Hot Off the Press – June 7, 2021
Decades of work have revealed the lateral hypothalamus (LH) as a crucial region for orchestrating appetitive and reward-related behaviors. However, the contributions of genetically-identified lateral hypothalamic neurons to other survival processes such as nociception have not been unraveled.
In this manuscript, Siemian et al. use a combination of approaches to identify, selectively target, monitor, and manipulate the activity of a small population of glutamatergic parvalbumin-positive lateral hypothalamic (LHPV) neurons and their projections to study their involvement in a broad range of pain modalities.

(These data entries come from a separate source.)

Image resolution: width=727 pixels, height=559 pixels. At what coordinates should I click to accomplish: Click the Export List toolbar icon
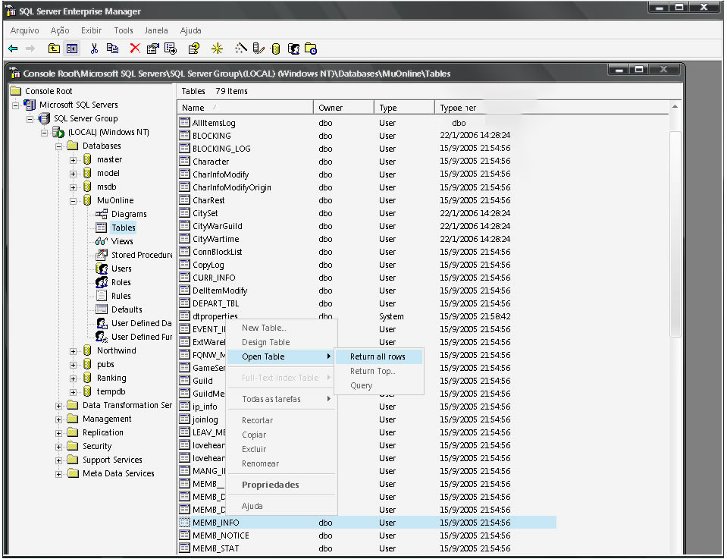(171, 49)
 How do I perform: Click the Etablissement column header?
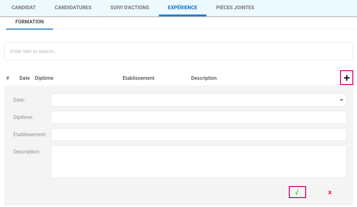138,78
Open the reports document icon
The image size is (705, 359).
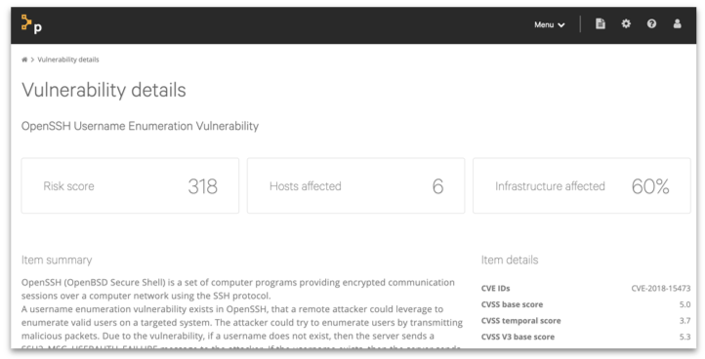(601, 23)
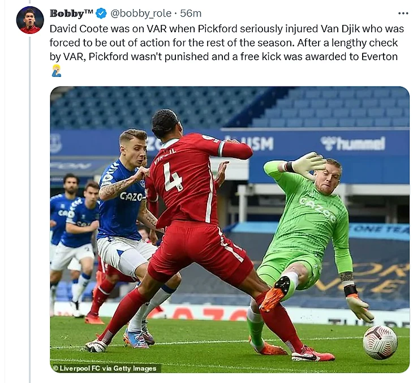Open Bobby's profile avatar picture
The height and width of the screenshot is (383, 413).
pos(30,20)
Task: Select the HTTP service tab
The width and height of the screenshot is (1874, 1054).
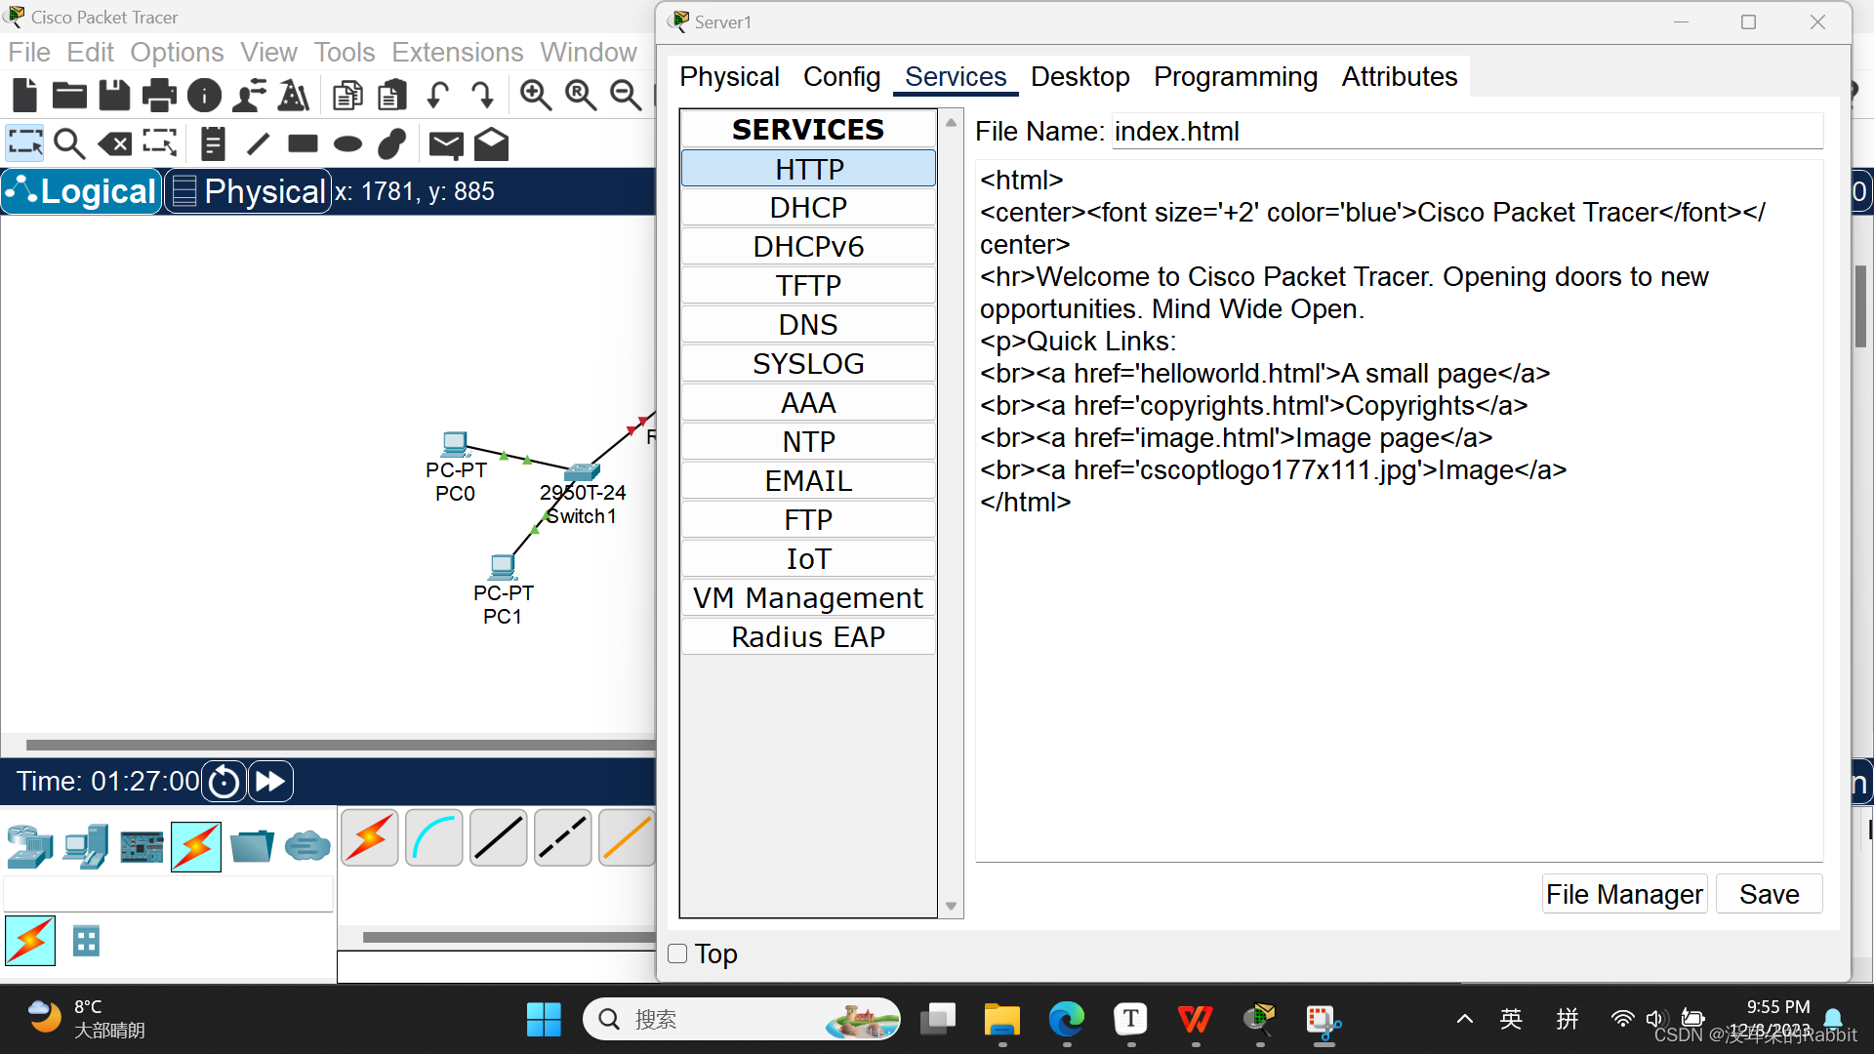Action: 808,167
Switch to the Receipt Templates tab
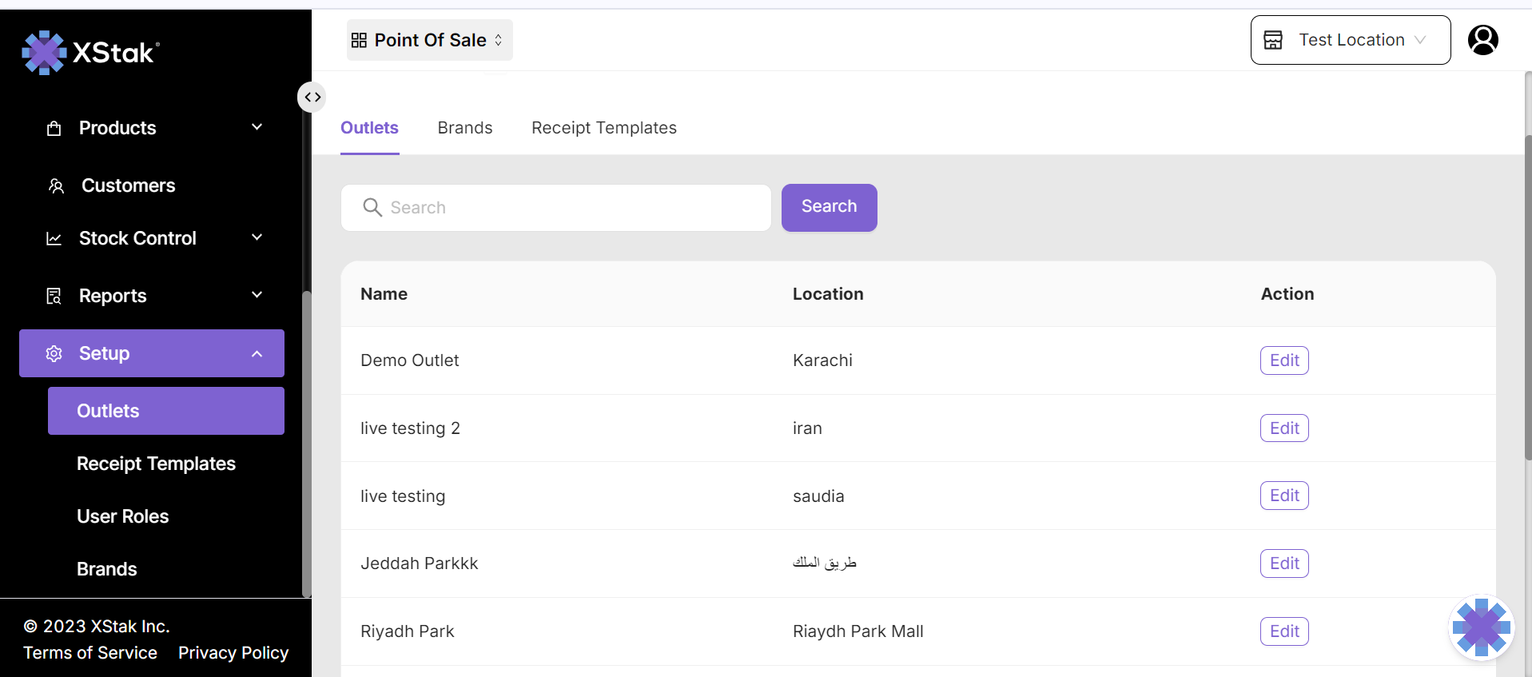 tap(603, 128)
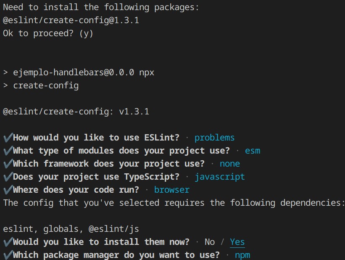The image size is (345, 260).
Task: Click the checkmark before 'Would you like to install them now'
Action: point(8,242)
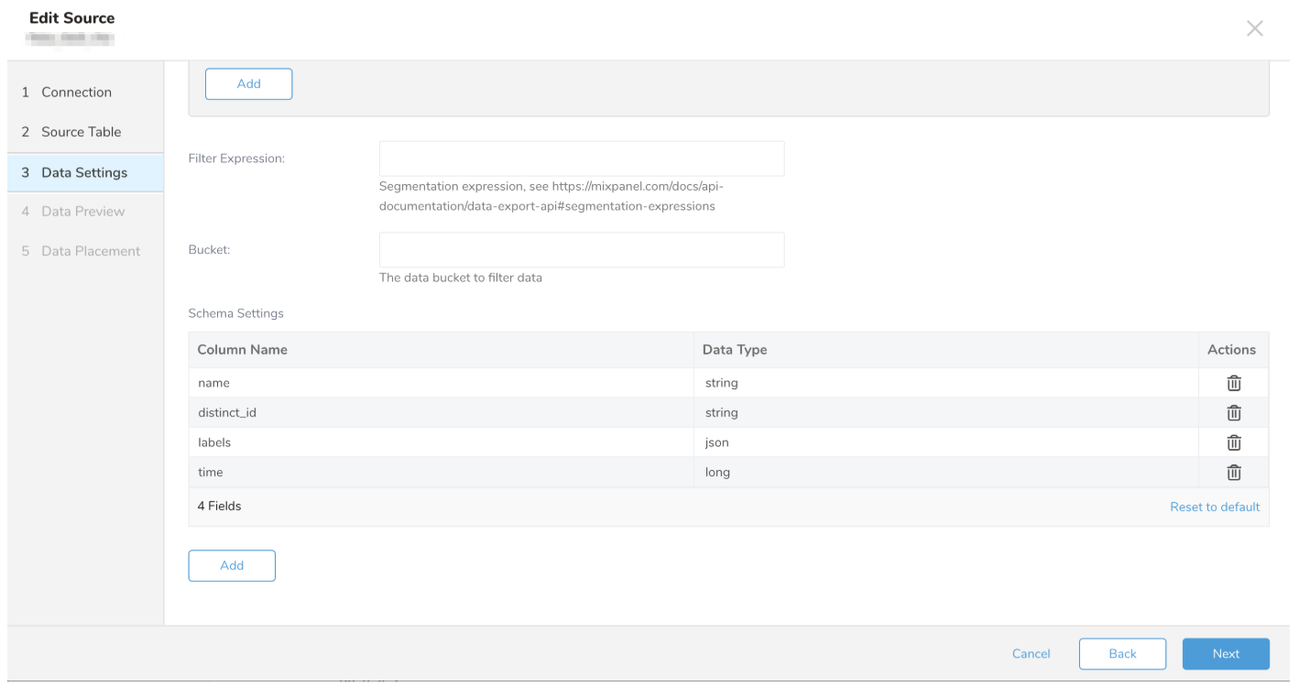Open the Source Table step
Viewport: 1299px width, 687px height.
tap(81, 132)
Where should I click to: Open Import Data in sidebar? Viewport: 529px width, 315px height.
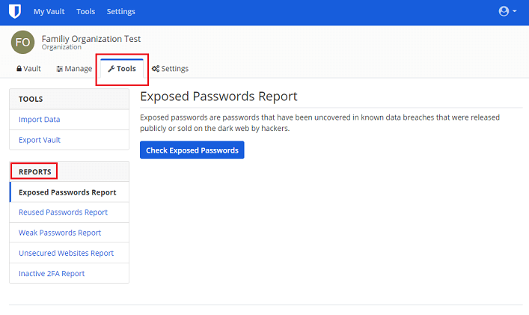tap(40, 119)
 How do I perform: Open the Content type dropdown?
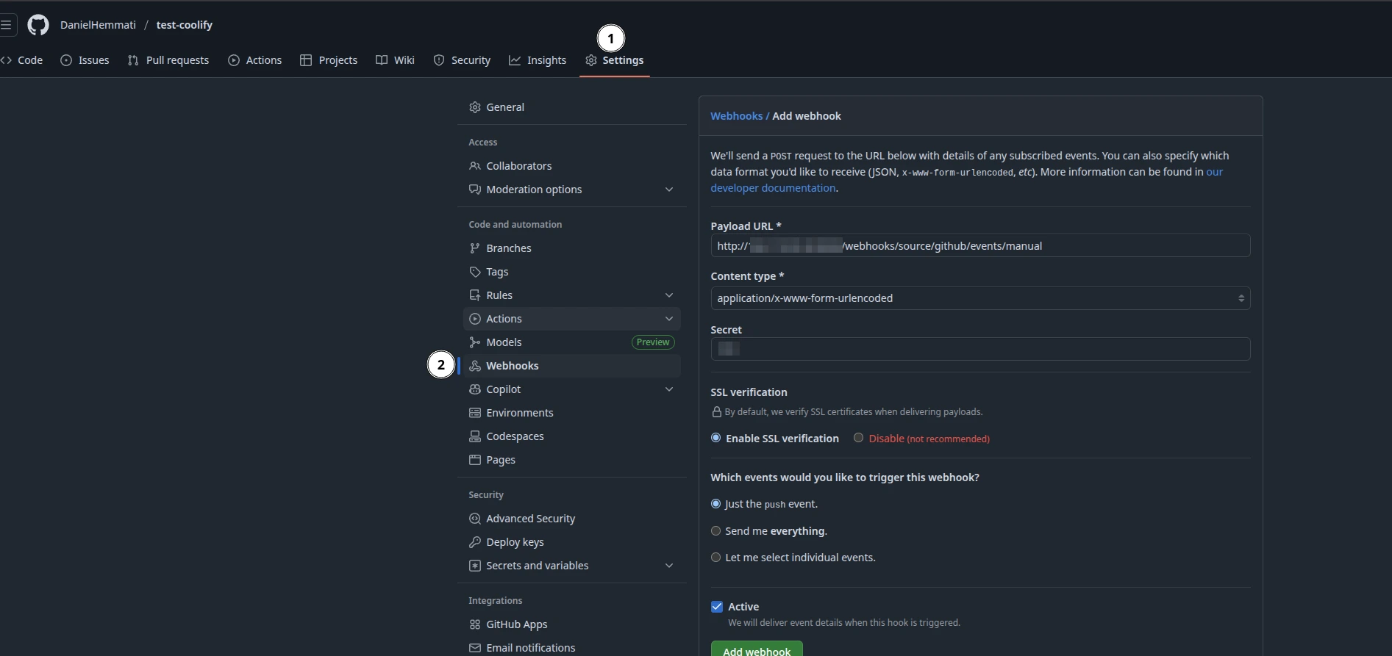pyautogui.click(x=979, y=298)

Using in vivo functional imaging, they show for the first time that LHPV neurons exhibit an array of time-locked responses to noxious events. Moreover, chemogenetic activation of LHPV neurons not only reduces traditional pain-stimulated behaviors but also restores pain-suppressed behavior and reduces pain-associated negative affect. In models of persistent inflammatory or neuropathic pain, optogenetic activation of LHPV neurons or their axonal projections in the ventrolateral periaqueductal gray area (vlPAG) attenuates nociception, and rabies virus-mediated neuroanatomical tracing reveals that LHPV neurons preferentially target glutamatergic neurons over GABAergic neurons in the vlPAG. By contrast, LHPV axonal projections to the lateral habenula (LHb) regulate aversion but not nociception. Finally, they find that LHPV neuronal activation evokes additive to synergistic antinociceptive interactions with morphine and restores morphine antinociception following the development of morphine tolerance. Their findings identify LHPV neurons as a lateral hypothalamic cell type intricately involved in nociception and demonstrate their potential as a novel target for pain treatment or for use in combination therapies with current analgesics.
eLife, 10 , pp. e66446, 2021, ISSN: 2050-084X.